Sunday, August 19, 2007

Oh boy!

Alison is scheduled to be home in the next hour. The house is cleanish. Here's a quote from the book I'm reading.
In earlier days Socrates owned enough to do military service as a hoplite, a rank requiring the member to provide his own armor and weapons. In his last days he had little more than a wife and three children. To a friend he estimated that if he found a good purchaser, he thought he could get for all of his property, including his house, about five minae.

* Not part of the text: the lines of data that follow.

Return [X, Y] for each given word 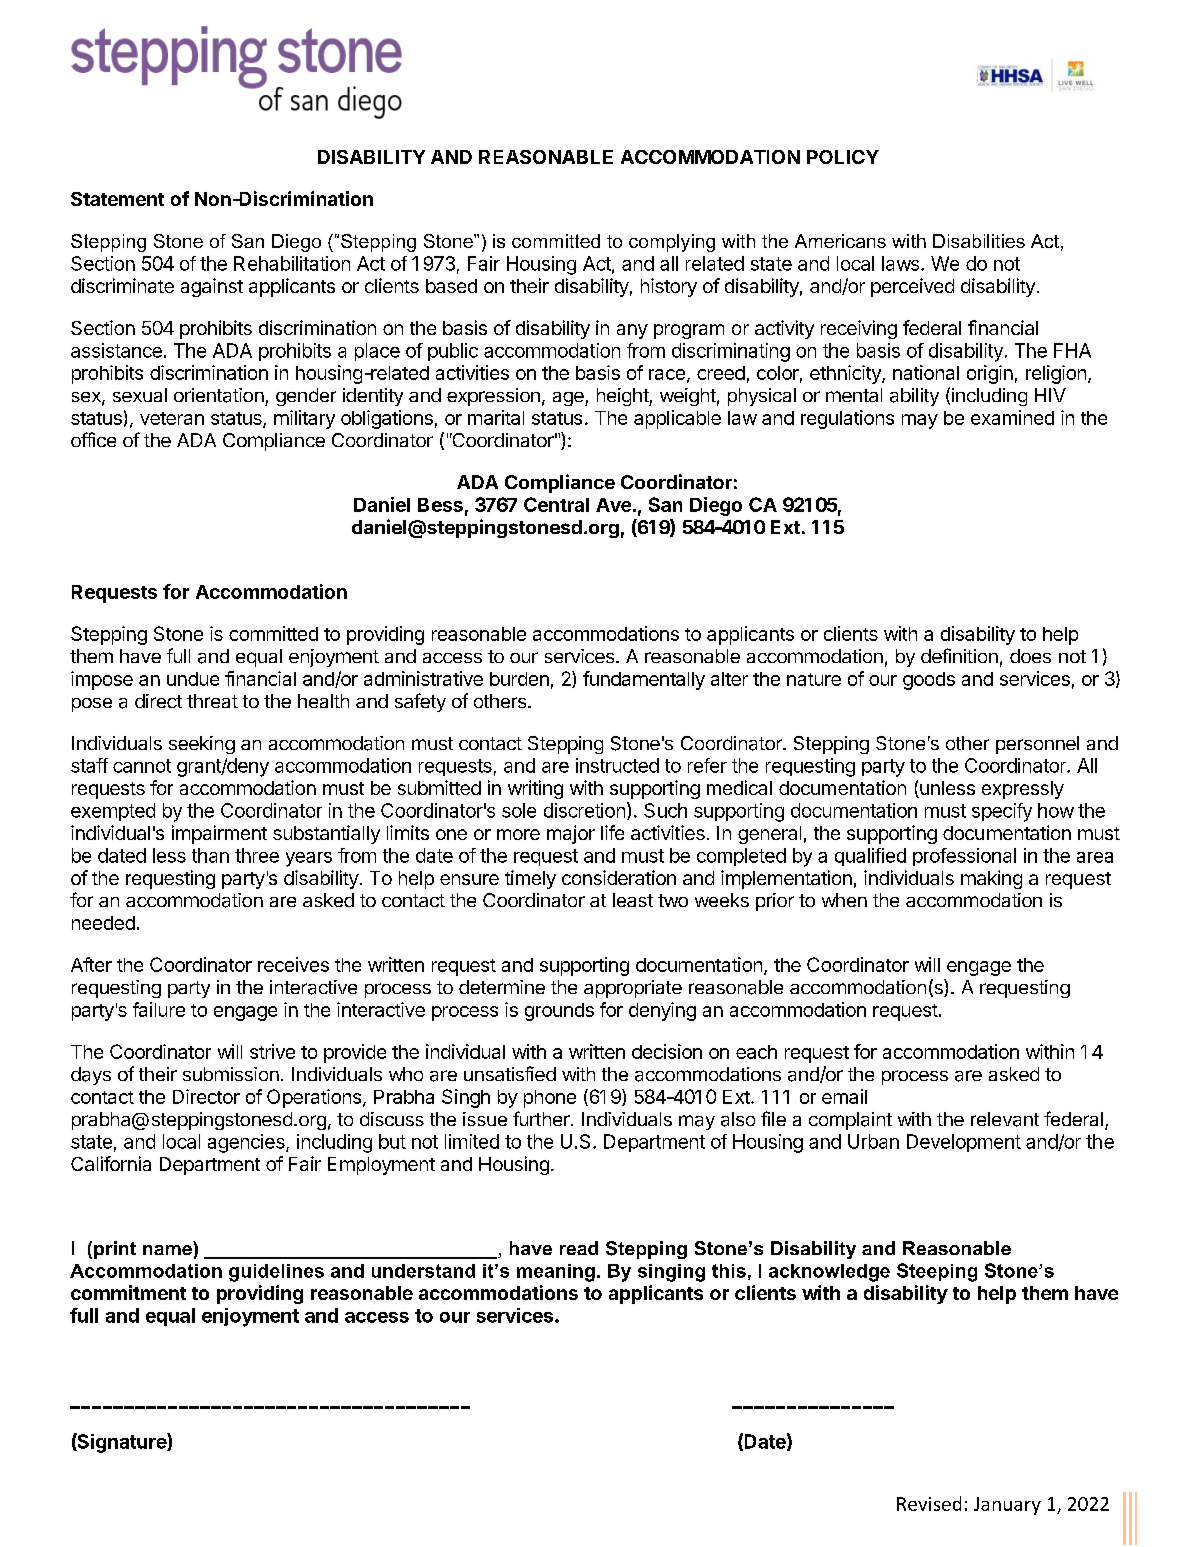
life [612, 832]
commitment [128, 1292]
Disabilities [979, 241]
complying [672, 243]
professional [964, 857]
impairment [219, 834]
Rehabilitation [292, 263]
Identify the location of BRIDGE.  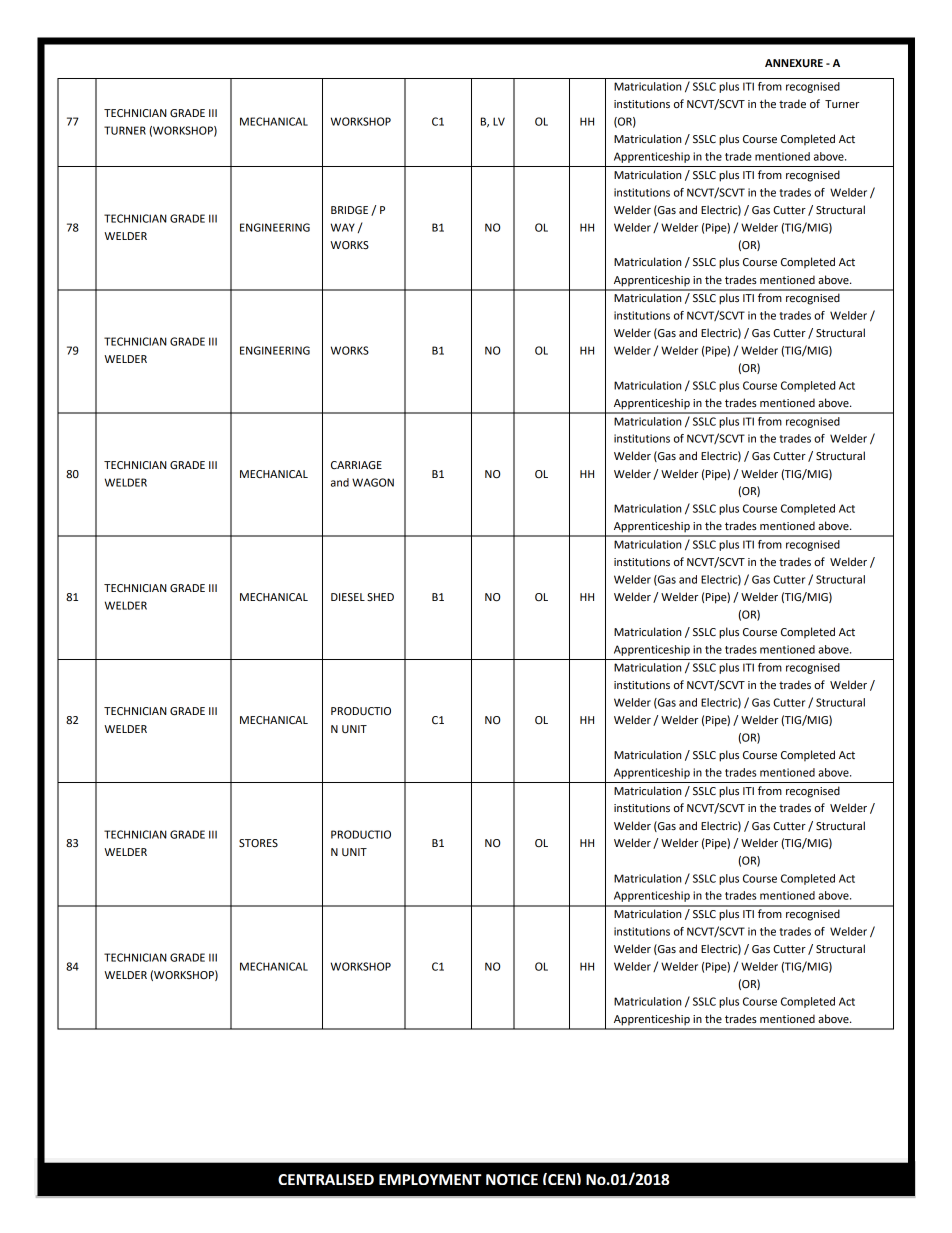
(349, 210).
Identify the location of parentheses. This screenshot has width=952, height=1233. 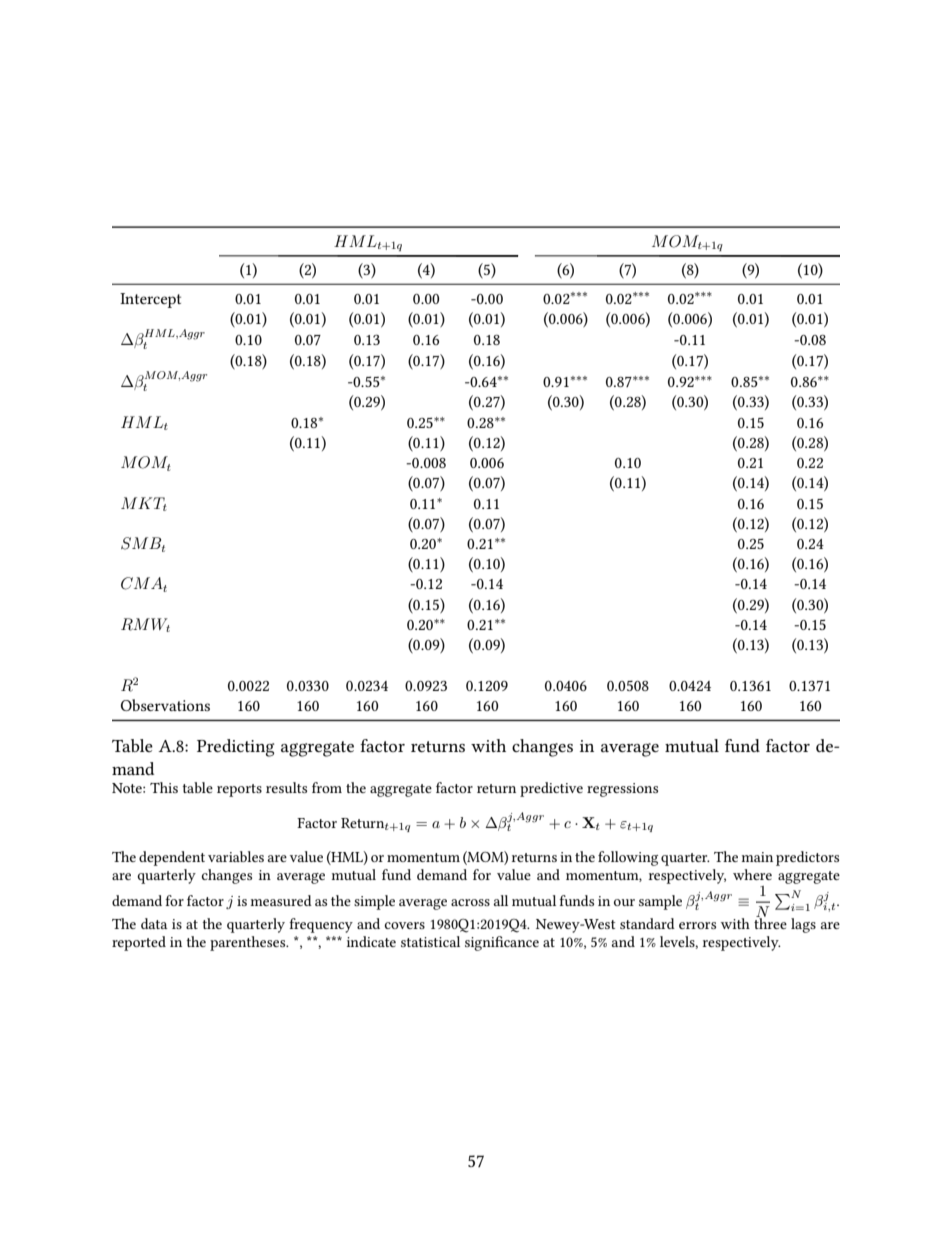
(249, 943).
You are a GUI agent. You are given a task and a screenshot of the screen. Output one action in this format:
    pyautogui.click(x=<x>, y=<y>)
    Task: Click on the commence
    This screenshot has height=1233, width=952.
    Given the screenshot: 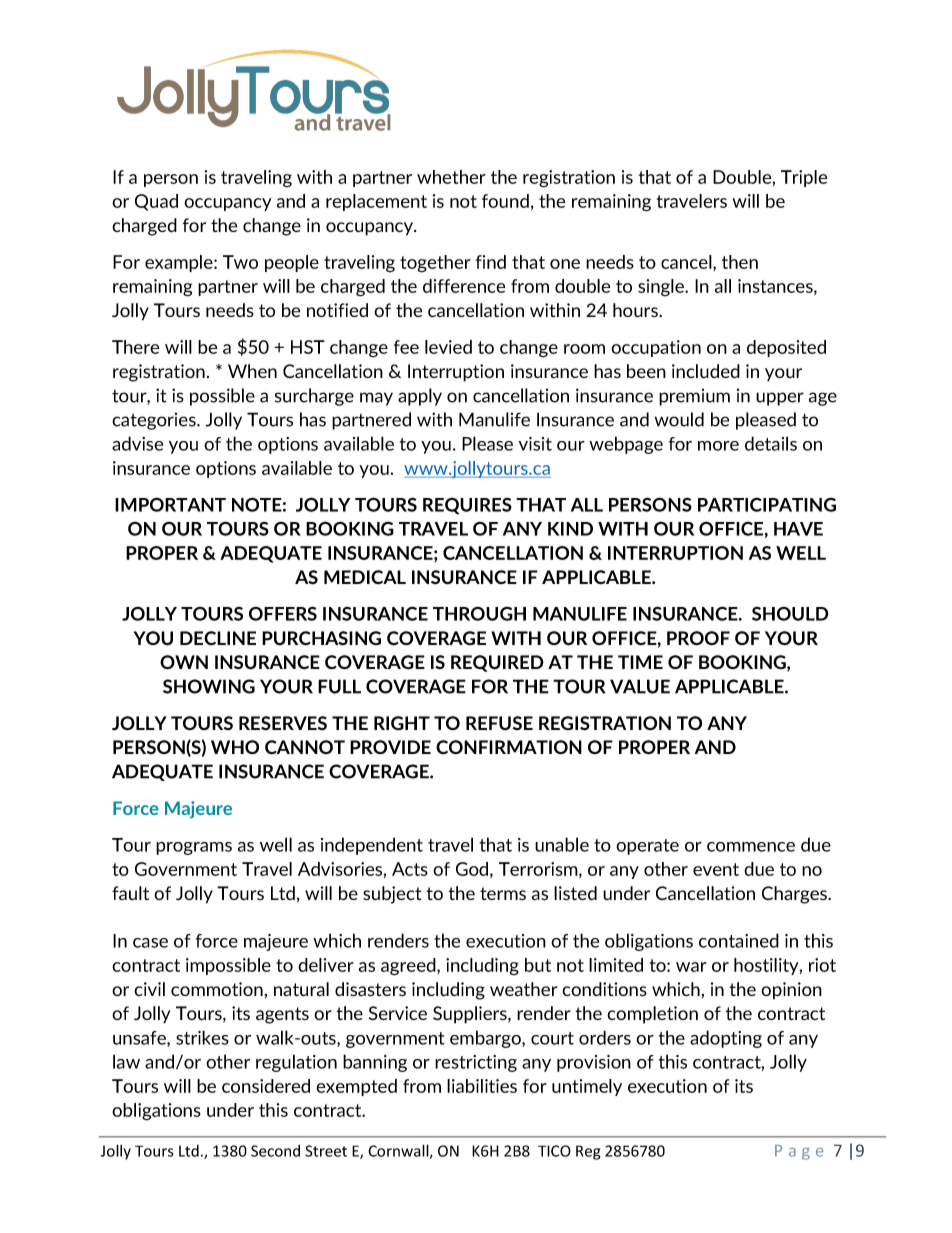 What is the action you would take?
    pyautogui.click(x=751, y=847)
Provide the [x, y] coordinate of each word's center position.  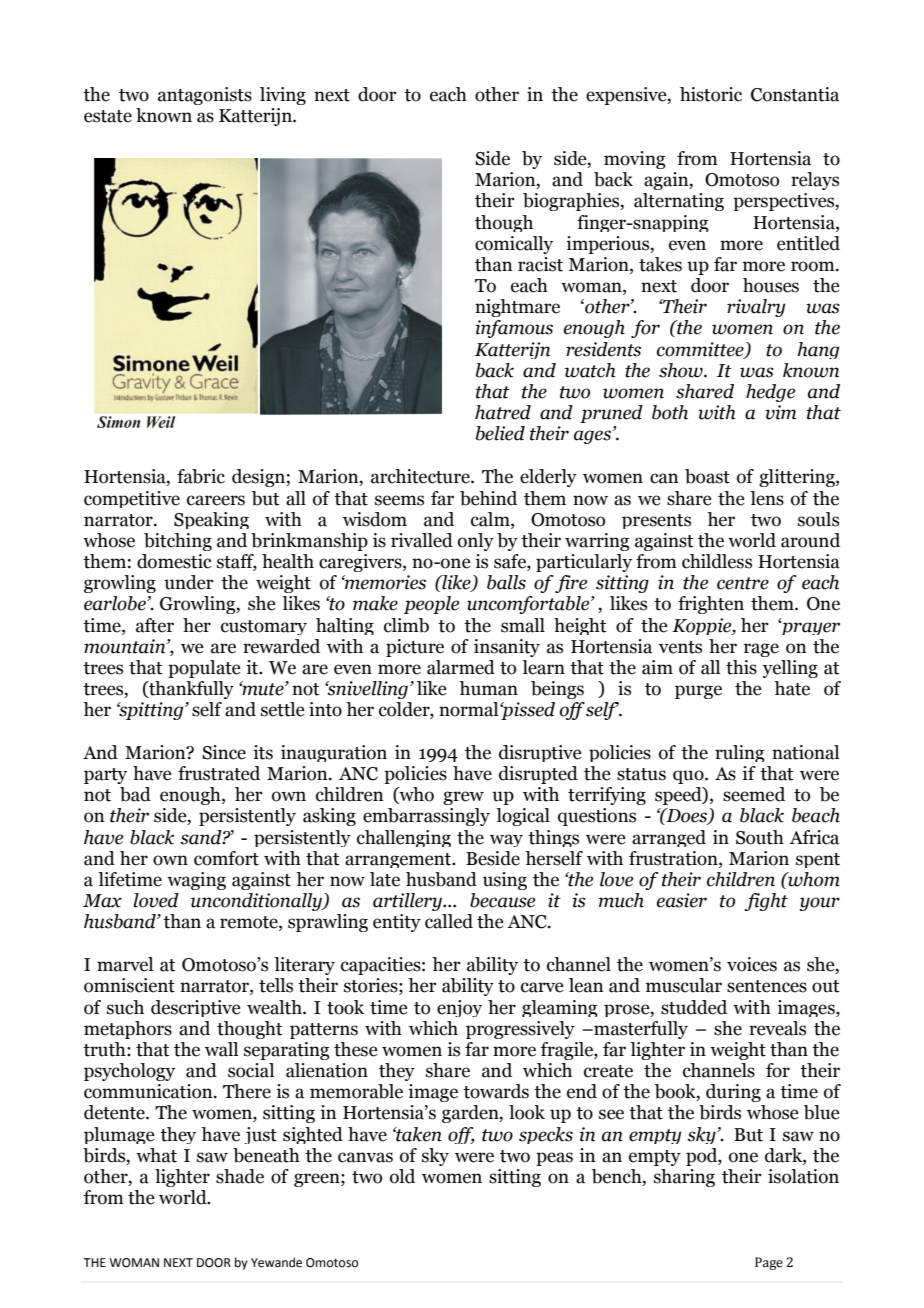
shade [240, 1176]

“You are living a life,” he once was told, “that would drive even a slave to desert his master. Your meat and your drink are the poorest. The cloak you wear is not only a poor thing but is never changed, summer or winter. And you never wear shoes or tunic.”
“But you must try to see,” explained Socrates, “my belief is that to have no wants is divine.”
He said he felt wealthy when he walked through the marketplace and took count of all of the things he saw there that he knew he could live without.
His attitude toward property is more easily admired than shared.
About the wife of Socrates, Xanthippe, you will find it reported, unreliably (in Diogenes Laertius’ Lives of the Eminent Philosophers and Xenophon’s Memories of Socraties), that she was ill humored and would search him out in the marketplace where he idled with friends, to pull the robe from his back and harangue him in public because there was nothing at home, not even him. A modest freeborn Athenian woman never set foot outside the house if she could avoid doing so, and it was a signal of the extremity of the want of the wife of Socrates that she did not own a slave to go to the marketplace and do this for her.